Lorene King was recognized on June 3 by The Rotary Club North for her myriad volunteer activities. She is now a Paul Harris Fellow, an award that is bestowed on individuals who perform volunteer service and do not seek recognition or reward other than helping others. Paul Harris Fellows are honored with a donation to International Rotary, with the donation to be used for global community projects. She was nominated by Katie Neidetcher, a Rotary member who met Lorene when the two were participating in community workshops at Peoria Public Schools Administration Building a few years ago.
Lorene has been involved in over ten different volunteer roles. Most notably, she recently secured a 300-thousand-dollar grant from the Federal Cares Act called the Pandemic Health Navigation Program to do contact tracing and educate and serve individuals needing assistance with housing, medicine, food, or transportation while coping with quarantine or isolation status related to COVID-19.
Lorene has served in multiple roles for the city, including the recently formed City/County Commission on Racial Justice and Equity, as well as the City of Peoria Police Advisory Committee, and in the past, the Human Services Commission, and Jim Maloof’s “Forward Peoria” Grassroots Movement.
While Lorene’s career was focused on student support services, she continues to support others through her volunteer efforts. She has a long-term involvement with students at Manual High School via the AVID Program, helping to expose them to the operations at Peoria City Hall and the County Courthouse. She created a curriculum to teach leadership skills to sophomores, juniors, and seniors to help them succeed post-graduation; advised them on improving their academic scores while reviewing their quarterly grade reports. This year, during Black History Month, she shared with Manual students who were reading a book on integrating the high school in Little Rock, Arkansas, her experiences in attending segregated schools in Memphis through high school. She was the advisor for medical students at the U of I College of Medicine to provide hands-on activities to students at Manual, like suturing and dissection skills.
She led medical students in volunteer community activities, such as providing blood pressure checks at the annual Black Arts Fair and Martin Luther King Luncheon. She served as the medical liaison for Central Illinois Community Wellness Committee Project to reduce obesity and improve health in tri-county public schools. She served on the Diversity Committee at ICC and recruited students from different cultures to get engaged in student activities.
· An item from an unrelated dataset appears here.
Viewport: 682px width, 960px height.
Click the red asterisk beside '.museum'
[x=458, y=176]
Lorene also coordinated health discussions at area churches.
Lorene is also a very active member in her church, having served in many leadership roles in the 30+ years that she has been a member of Bethel UMC, where she served as Evangelism and Church Council Chair and now at University United Methodist Church where she is the Team Leader for Congregational Care, including assisting with the monthly Worship and Communion Service at Buehler Home.
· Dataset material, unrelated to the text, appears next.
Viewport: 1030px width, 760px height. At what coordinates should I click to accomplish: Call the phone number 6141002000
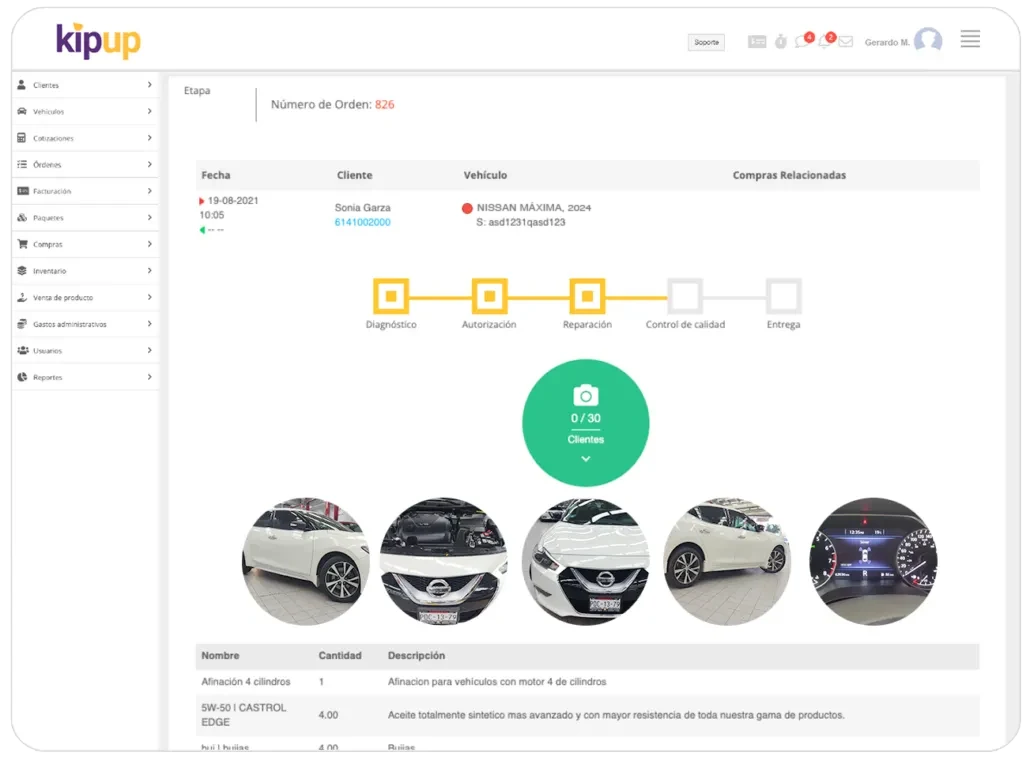pos(363,222)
Lorene is actively engaged in the Peoria NAACP and has been since becoming in the civil rights movement in Peoria right out of high school and attending the March in Washington D.C. in 1963. She is a contributing writer for the Traveler Weekly Newspaper and hosts a weekly half-hour radio show for WPNV discussing community health topics. Recently, she completed her 3rd degree and second Master’s at Bradley University in Nonprofit Leadership.